• _ABOUT THIS EXERCISE_: When the word "will" appears in a line of the data below, list that line.

☆ ☆ ☆ ☆ ☆

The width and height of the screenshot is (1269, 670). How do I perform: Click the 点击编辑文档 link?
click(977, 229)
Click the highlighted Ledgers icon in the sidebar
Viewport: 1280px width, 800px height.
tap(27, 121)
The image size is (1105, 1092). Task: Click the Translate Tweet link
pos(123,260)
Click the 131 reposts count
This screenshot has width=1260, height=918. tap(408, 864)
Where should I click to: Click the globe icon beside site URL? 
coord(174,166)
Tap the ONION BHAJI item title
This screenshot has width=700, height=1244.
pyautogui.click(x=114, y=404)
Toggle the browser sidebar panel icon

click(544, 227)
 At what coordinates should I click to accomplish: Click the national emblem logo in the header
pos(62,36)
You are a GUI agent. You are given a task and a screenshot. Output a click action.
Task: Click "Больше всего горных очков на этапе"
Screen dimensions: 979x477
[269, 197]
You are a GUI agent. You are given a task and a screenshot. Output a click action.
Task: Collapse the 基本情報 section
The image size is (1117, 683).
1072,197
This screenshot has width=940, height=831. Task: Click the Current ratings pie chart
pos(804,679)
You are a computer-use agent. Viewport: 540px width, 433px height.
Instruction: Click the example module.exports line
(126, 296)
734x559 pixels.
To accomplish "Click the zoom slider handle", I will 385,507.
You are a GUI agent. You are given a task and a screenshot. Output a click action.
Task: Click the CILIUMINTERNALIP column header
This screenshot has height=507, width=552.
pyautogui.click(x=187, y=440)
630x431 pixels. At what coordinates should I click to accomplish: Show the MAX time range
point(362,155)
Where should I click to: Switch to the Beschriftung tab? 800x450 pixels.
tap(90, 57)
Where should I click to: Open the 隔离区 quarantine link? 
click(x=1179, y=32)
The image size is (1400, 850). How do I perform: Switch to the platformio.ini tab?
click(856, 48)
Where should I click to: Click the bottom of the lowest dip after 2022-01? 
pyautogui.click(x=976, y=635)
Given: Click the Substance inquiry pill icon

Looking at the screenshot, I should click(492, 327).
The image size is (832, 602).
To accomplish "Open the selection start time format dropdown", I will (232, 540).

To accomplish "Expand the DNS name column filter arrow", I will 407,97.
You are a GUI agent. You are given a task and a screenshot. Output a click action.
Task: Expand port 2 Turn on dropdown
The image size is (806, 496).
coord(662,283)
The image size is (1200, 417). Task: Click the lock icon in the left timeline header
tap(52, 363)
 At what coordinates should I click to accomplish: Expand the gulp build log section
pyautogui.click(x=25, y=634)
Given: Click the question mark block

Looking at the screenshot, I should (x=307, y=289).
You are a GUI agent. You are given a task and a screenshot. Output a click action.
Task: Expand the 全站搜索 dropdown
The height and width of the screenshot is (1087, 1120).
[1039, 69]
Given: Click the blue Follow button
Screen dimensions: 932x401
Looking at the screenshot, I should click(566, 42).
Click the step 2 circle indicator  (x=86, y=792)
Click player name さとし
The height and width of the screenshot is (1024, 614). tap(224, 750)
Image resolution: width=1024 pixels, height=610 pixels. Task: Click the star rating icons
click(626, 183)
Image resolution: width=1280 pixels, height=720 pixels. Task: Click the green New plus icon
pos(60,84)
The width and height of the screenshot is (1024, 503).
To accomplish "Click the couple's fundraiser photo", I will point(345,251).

☆ ☆ ☆ ☆ ☆

• _EXERCISE RESPONSE_:
To accomplish "Click the zoom slider handle", I will 385,507.
To accomplish "Open the selection start time format dropdown", I will (232, 540).
To accomplish "Expand the DNS name column filter arrow", I will 407,97.
To accomplish "Click the couple's fundraiser photo", I will point(345,251).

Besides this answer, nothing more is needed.